» What to do
Search string "computer": state how many lines in the material below contain it, and nothing else.

» Available data
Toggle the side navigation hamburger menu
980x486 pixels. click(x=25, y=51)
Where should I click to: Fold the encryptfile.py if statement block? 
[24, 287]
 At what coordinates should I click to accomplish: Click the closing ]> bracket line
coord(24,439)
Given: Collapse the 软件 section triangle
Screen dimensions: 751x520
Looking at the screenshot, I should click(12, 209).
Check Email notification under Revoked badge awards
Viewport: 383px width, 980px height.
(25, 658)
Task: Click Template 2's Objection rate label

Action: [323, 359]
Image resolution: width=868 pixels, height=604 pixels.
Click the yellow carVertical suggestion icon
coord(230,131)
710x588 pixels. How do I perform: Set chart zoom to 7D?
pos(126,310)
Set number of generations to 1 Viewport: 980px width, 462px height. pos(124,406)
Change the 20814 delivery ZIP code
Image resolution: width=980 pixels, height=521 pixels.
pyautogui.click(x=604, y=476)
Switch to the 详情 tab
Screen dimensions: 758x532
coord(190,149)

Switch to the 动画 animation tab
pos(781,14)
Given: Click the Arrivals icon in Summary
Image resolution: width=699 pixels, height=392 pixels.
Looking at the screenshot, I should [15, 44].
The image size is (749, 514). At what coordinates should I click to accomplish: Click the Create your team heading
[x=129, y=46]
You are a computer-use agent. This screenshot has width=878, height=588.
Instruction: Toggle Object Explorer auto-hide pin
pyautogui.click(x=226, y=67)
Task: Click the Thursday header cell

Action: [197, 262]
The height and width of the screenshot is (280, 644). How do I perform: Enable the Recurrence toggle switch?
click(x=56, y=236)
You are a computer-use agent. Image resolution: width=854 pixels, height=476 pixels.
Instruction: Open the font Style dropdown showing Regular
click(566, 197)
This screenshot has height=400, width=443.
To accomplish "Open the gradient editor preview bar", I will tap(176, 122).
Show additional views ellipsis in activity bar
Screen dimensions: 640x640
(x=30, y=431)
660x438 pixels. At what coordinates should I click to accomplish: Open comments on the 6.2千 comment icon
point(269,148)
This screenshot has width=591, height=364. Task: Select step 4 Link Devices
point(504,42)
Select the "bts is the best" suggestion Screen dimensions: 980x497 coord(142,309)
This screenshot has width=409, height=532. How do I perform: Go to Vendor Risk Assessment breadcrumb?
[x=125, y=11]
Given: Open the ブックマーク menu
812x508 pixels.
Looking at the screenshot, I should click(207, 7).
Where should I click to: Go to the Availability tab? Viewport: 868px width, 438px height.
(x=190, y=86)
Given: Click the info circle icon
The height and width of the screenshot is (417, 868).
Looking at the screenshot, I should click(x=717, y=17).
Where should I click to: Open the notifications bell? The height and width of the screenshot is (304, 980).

» Solution to this exercise
2